/---
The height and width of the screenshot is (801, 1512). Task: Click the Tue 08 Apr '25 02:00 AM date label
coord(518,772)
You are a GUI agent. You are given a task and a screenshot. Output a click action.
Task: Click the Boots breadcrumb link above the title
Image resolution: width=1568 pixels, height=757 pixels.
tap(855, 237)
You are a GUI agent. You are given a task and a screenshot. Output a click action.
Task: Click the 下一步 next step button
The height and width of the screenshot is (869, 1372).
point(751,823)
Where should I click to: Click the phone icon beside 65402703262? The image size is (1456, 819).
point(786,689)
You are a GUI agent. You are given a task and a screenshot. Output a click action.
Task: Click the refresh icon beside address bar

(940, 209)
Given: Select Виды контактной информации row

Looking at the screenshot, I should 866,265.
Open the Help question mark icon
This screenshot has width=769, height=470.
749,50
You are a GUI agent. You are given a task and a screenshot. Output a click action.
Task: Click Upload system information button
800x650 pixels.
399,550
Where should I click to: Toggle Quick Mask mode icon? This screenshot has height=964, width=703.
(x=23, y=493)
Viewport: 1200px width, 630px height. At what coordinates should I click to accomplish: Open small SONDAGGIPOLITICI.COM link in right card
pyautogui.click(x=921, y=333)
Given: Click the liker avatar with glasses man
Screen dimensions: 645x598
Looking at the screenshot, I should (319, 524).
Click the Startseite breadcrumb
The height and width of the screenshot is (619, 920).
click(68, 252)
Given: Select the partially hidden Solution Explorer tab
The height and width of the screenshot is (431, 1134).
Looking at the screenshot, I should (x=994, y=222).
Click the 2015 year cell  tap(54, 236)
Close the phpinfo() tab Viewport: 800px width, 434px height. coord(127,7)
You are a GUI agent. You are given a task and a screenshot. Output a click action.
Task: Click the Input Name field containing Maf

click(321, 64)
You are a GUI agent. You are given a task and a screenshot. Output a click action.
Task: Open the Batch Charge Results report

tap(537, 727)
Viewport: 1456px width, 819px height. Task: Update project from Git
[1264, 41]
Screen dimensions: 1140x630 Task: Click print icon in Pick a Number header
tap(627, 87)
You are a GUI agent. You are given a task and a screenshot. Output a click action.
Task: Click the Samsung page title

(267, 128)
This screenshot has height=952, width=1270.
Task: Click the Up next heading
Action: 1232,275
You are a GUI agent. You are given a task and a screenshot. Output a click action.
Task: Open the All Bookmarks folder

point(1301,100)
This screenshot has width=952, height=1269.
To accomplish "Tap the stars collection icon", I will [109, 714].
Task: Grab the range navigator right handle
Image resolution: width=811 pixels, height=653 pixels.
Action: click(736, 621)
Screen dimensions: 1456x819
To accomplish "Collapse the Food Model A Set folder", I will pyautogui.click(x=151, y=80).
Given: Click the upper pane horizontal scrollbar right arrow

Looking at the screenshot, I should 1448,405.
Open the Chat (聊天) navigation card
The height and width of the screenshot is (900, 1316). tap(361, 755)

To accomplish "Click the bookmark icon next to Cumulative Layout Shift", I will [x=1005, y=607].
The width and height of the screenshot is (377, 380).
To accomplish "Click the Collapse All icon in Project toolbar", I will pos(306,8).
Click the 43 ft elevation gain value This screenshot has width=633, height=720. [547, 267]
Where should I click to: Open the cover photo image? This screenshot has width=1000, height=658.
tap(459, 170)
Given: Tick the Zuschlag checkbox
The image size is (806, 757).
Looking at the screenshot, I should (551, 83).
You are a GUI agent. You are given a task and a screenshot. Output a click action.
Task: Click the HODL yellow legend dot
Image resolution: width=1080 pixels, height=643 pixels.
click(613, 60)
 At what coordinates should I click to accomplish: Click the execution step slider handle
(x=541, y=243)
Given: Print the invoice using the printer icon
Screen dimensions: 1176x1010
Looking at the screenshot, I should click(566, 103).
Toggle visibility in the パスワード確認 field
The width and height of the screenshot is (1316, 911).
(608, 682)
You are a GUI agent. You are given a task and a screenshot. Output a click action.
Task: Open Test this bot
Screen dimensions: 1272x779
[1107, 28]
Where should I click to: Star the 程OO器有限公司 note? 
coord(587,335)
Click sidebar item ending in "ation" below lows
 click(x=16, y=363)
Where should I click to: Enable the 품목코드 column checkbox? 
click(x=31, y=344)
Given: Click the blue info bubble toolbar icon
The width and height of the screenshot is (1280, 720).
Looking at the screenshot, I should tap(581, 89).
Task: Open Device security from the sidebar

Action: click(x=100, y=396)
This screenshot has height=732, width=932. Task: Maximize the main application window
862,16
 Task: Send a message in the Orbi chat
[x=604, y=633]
\---
▶ [PROBLEM TO WORK ON]
Report every line of the records above that contains the word "will", copying each line in full. Case counts.

▶ [PROBLEM SOLUTION]
To accomplish "Tap the stars collection icon", I will [109, 714].
To accomplish "Collapse the Food Model A Set folder", I will pyautogui.click(x=151, y=80).
To accomplish "Click the bookmark icon next to Cumulative Layout Shift", I will [x=1005, y=607].
To accomplish "Click the Collapse All icon in Project toolbar", I will pos(306,8).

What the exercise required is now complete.